Einen besonders eindrucksvollen Einblick erhielt die Delegation anschließend bei einem Besuch der St. Mary’s School for the Blind. Die Einrichtung mit angeschlossenem Internat betreut blinde Kinder und Jugendliche im Alter von sechs bis 17 Jahren. Dort lernen die Schülerinnen und Schüler unter anderem die Brailleschrift und erhalten auch Schulunterricht.
Der Besuch machte zugleich auf die schwierigen Lebensbedingungen vieler Kinder aufmerksam. Die Schule steht vor großen Herausforderungen, insbesondere bei der Versorgung der Schülerinnen und Schüler. Wie die Verantwortlichen berichteten, fehlt es oft an ausreichend Nahrungsmitteln. In vielen Fällen springt die örtliche Pfarrei ein und versucht gemeinsam mit dem Priester, die Versorgung der Kinder sicherzustellen.

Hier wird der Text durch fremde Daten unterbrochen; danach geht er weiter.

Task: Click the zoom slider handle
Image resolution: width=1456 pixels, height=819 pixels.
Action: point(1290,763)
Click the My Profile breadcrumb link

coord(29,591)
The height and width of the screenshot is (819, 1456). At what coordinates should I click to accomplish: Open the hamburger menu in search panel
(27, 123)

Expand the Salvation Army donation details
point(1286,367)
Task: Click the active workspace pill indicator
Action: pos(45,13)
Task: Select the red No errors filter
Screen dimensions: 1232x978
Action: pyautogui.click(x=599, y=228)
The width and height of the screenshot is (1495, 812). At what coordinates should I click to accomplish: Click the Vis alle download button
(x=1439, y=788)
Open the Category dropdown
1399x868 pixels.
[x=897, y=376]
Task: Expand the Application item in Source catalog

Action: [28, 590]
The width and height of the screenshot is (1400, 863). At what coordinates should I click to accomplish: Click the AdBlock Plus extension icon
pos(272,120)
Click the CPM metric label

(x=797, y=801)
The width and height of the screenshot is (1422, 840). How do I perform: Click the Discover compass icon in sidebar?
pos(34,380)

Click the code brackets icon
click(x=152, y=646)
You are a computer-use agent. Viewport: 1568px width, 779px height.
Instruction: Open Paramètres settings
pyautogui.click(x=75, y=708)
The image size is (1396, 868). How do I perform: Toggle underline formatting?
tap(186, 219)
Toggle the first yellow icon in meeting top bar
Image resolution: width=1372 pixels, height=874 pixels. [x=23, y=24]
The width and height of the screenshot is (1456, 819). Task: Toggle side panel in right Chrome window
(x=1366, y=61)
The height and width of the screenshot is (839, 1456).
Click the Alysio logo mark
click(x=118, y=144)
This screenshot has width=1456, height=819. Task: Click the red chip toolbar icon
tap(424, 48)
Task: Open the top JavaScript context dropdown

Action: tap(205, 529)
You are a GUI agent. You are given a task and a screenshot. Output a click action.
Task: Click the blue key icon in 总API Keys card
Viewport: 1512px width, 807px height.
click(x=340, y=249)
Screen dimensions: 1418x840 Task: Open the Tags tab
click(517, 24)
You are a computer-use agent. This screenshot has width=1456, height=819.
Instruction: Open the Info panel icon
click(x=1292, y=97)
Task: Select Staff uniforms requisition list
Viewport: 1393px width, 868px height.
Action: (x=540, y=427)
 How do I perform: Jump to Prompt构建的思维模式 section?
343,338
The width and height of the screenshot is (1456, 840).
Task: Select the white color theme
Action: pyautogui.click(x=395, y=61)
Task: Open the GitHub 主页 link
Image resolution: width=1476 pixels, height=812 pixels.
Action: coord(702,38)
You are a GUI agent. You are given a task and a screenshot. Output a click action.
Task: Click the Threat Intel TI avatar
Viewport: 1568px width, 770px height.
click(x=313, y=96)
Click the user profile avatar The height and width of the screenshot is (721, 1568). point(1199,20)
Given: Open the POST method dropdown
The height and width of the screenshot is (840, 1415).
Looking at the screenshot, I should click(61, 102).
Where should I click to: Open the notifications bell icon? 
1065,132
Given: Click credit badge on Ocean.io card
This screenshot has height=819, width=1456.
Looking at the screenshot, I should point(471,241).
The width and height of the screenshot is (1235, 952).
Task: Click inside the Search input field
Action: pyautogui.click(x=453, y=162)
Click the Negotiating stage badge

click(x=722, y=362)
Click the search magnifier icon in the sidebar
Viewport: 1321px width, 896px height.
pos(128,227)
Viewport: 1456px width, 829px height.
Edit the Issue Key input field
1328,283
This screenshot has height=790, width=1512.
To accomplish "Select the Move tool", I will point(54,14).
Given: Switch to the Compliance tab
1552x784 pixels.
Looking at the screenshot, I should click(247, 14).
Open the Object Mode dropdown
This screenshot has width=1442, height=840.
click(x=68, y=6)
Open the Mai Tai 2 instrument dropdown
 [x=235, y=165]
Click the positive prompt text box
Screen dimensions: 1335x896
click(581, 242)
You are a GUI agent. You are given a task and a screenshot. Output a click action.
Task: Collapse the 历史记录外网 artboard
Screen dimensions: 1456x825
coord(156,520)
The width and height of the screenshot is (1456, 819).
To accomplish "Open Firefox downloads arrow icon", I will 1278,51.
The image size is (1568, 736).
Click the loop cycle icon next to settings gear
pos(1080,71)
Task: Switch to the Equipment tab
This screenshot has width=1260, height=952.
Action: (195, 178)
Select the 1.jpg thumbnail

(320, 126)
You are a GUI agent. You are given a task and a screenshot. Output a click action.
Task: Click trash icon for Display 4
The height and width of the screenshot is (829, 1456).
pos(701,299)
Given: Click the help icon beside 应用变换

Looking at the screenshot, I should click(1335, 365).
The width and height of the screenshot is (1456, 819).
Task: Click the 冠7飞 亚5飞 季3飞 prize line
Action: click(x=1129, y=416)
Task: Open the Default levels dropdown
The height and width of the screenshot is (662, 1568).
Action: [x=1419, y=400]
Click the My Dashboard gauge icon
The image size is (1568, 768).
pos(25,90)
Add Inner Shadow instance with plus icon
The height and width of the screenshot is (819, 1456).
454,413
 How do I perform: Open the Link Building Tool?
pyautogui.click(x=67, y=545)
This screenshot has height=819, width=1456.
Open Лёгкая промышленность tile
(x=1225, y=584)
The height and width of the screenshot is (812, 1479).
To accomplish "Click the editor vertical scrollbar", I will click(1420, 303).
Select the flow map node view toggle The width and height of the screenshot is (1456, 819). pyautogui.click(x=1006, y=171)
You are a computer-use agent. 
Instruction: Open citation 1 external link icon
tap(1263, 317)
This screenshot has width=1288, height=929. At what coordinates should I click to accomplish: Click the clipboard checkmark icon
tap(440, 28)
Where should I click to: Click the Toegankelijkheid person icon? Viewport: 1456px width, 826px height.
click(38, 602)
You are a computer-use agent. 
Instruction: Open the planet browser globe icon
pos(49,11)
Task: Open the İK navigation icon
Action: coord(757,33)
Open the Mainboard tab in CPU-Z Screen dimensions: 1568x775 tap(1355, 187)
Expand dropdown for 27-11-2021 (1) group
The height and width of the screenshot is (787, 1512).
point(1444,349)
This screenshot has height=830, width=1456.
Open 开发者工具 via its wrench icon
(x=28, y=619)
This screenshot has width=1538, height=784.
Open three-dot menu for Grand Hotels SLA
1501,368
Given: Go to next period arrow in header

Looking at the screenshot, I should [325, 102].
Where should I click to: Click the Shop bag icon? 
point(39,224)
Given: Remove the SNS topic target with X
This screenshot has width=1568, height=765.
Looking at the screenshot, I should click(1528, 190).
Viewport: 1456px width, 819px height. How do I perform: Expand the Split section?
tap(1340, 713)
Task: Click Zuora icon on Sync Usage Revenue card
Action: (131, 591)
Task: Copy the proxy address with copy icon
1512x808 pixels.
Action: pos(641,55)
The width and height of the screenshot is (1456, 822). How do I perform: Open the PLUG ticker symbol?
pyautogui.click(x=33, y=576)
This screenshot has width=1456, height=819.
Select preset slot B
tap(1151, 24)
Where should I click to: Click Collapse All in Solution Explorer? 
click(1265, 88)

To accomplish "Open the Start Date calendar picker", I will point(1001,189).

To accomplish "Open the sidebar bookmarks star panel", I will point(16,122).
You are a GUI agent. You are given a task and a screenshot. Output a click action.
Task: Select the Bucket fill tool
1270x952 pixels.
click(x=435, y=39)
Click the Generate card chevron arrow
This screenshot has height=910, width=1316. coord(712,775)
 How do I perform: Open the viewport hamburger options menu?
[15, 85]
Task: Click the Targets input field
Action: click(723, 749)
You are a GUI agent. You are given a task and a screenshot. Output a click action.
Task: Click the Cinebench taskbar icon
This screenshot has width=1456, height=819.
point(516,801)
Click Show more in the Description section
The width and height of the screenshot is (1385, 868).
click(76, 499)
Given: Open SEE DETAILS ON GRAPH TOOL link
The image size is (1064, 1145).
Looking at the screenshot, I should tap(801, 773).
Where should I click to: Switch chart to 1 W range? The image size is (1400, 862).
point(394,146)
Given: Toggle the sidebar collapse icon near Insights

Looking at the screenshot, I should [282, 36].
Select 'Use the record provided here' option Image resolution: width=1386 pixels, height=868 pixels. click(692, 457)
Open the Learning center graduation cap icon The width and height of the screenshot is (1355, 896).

Den Abschluss des Tages bildete die Begegnung mit den Kolping-Mitgliedern der Pfarrei St. Thomas More. Im Mittelpunkt standen der Austausch über die Arbeit der Kolpingsfamilien in Deutschland und Malawi sowie die Feier der Heiligen Messe. Die Begegnung unterstrich einmal mehr die weltweite Verbundenheit der Kirche und die Bedeutung internationaler Partnerschaften.